SEATTLE _ An attorney for Seattle Mayor Ed Murray fired back Tuesday against sexual abuse allegations, saying a doctor's examination disproves a key claim in a lawsuit filed last week against the mayor.

Attorney Robert Sulkin said the physical exam showed no trace of a deformity or mole on Murray's genitalia claimed in the lawsuit filed Thursday by a 46-year-old Kent man under his initials "D.H."

"This is game-changing. This is the heart of the allegations and they're false," Sulkin said.

The exam also found no evidence Murray had such a mole removed. Sulkin called the alleged mole "the fingerprints" of the case and demanded D.H. drop his lawsuit.

Lincoln Beauregard, an attorney for D.H., immediately responded with a defiant statement saying his client "is not running for office" and was planning "to win this lawsuit on the merits in due time."

He attacked the mayor's "political hit team" and said the doctor's exam could not be independently verified.

Filed in King County Superior Court, D.H.'s lawsuit alleges Murray sexually abused the teenager over several years for payments of $10 to $20. It says D.H. was a high school dropout addicted to crack cocaine who met Murray on a Metro bus.

Murray, a Democrat elected mayor in 2013, has flatly denied the allegations and said in a news conference Friday he intended to stay on the job and continue his campaign for re-election this fall.

The mayor also has denied sexual abuse allegations by two men who say they knew Murray when they were growing up in a Portland, Ore., center for troubled children.
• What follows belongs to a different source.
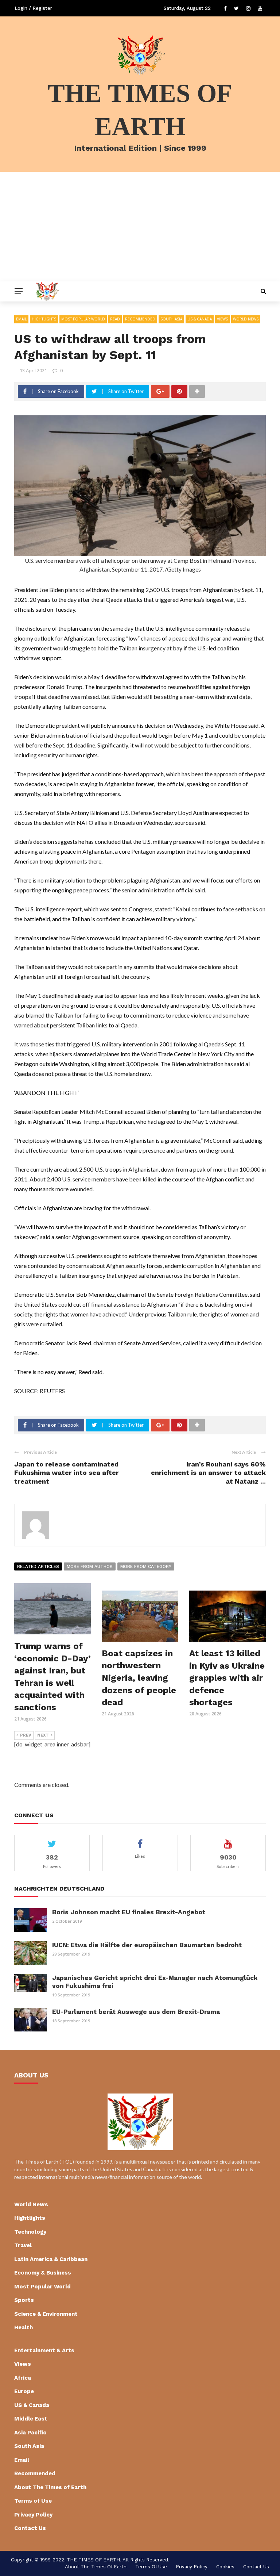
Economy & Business (42, 2272)
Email (21, 319)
Jeff Simpson and Lloyd Anderson alleged Murray abused them in the 1980s, when they were teenagers. Both raised the allegations a decade ago, with Simpson threatening a lawsuit that never emerged, and repeated them in recent interviews.

Like D.H., Anderson described what he said was an anomaly on Murray's genitals, describing it to a paralegal in 2007 as "an unusual bump," rather than a mole.

Simpson, when interviewed by The Seattle Times last month, said he did not remember any such abnormality, though he recalled his attorney asking about Anderson's recollection.